Pelo WhatsApp, fazendeiros organizam ataque a indígenas, queimadas e golpe
O assassinato da indígena Maria de Fátima Muniz, conhecida como Nega Pataxó, e a tentativa de homicídio de seu irmão, o cacique Nailton Muniz, no último domingo (21), no Sul da Bahia, reforçam o papel do WhatsApp para o cometimento de crimes de fazendeiros organizados em milícias rurais.
O Ministério dos Povos Indígenas afirmou que cerca de 200 desses criminosos, entre produtores rurais e comerciantes, se organizaram usando a plataforma para tramar um ataque ao acampamento do povo Pataxó Hã-Hã-Hãe a fim de retomar a área com as próprias mãos. Ou seja, sem decisão judicial, o que é ilegal. O Movimento Invasão Zero convocou o ataque.
Ainda é necessário esclarecer se a polícia garantiu segurança aos milicianos, concordou com o crime através de sua inação ou foi incompetente por não ter impedido. Tanto o Ministério Público Federal quanto as Defensorias Publicas do Estado e da União apontam que a ação pode ter contado com a participação de policiais.
Em dezembro, o cacique Lucas Pataxó também foi assassinado. Segundo a Apib (Articulação dos Povos Indígenas do Brasil), ao longo de uma década anos 29 indígenas Pataxó Ha-Hã-Hãe foram mortos "devido à morosidade na demarcação e homologação das terras indígenas".
Essa violência organizada por via digital não é novidade, nem monopólio da Bahia. Por exemplo, em 2016, um indígena morreu e outros seis ficaram feridos no que ficou conhecido como o Massacre de Caarapó, no Mato Grosso do Sul. Segundo o Ministério Público Federal, fazendeiros organizaram via WhatsApp e executaram um ataque à comunidade Tey'i Kue em 14 de junho daquele ano.
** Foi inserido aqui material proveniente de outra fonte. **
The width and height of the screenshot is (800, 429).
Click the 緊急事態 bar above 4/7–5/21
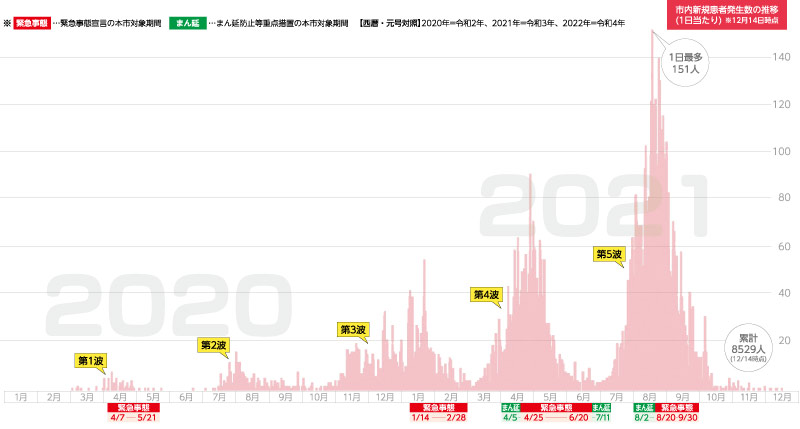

Teriam participado cerca de 40 caminhonetes, com três pás carregadeiras e mais de 100 pessoas, muitas delas armadas.
O objetivo seria retirar um grupo de 40 indígenas Guarani-Kaiowá de uma propriedade ocupada por contra própria. O ataque ocorreu após a publicação, pelo governo federal, de um relatório antropológico que reconhecia o direito desses povos sobre uma área onde estavam produtores.
A ação armada resultou na morte do indígena Clodiode Aquileu Rodrigues de Souza, que era agente de saúde, com um tiro no abdômen e outro no tórax. Outros seis, inclusive uma criança de 12 anos, foram atingidos por disparos e ficaram gravemente feridos.
O MPF denunciou Virgílio Mettifogo, Nelson Buaianin Filho, Jesus Camacho, Dionei Guedin e Eduardo Yoshio Tomonaga ainda em 2016, e eles ficaram um tempo presos. Respondem, agora, em liberdade, pelos crimes de formação de milícia armada, homicídio qualificado, tentativa de homicídio qualificado, dano qualificado e constrangimento ilegal. A 1ª Vara da Justiça Federal em Dourados decidiu que os cinco serão levados ao Tribunal do Júri por conta do crime.
O mesmo modus operandi usado contra indígenas também é empregado no ataque ao meio ambiente.
O Dia do Fogo, quando fazendeiros do Pará combinaram de atear fogo na Amazônia, em 2019, por exemplo, foi organizado pelo WhatsApp. Nos dias 10 e 11 de agosto daquele ano, os sistemas de monitoramento do Instituto Nacional de Pesquisas Espaciais (Inpe) detectaram 1.457 focos de incêndio no estado, 2.000% a mais em relação ao ano anterior.
E, claro, na investida contra a democracia. Produtores rurais foram apontados como financiadores de bloqueios de rodovias e acampamentos de bolsonaristas que defendiam um golpe militar, primeiro para impedir que Lula chegasse ao poder após ter vencido as eleições, depois para derrubá-lo do cargo e devolver Jair Bolsonaro ao Palácio do Planalto.
Depois, apareceram como tendo ajudado a bancar a ida de militantes de extrema direita a Brasília para a fracassada tentativa de golpe de Estado no dia 8 de janeiro, que terminou com a invasão e depredação do Palácio do Planalto, do Congresso Nacional e do Supremo Tribunal Federal.
Investigação da Repórter Brasil, publicada em janeiro do ano passado, aponta que o PIX de uma loja de informática do Sul do Pará era divulgado por pecuaristas da região via WhatsApp a fim de arrecadar recursos para os acampamentos golpistas no estado e na capital federal. Lembrando que o núcleo de Brasília foi usado como base para queimar ônibus e carros, plantar uma bomba a fim de explodir o aeroporto e atacar as sedes dos Três Poderes.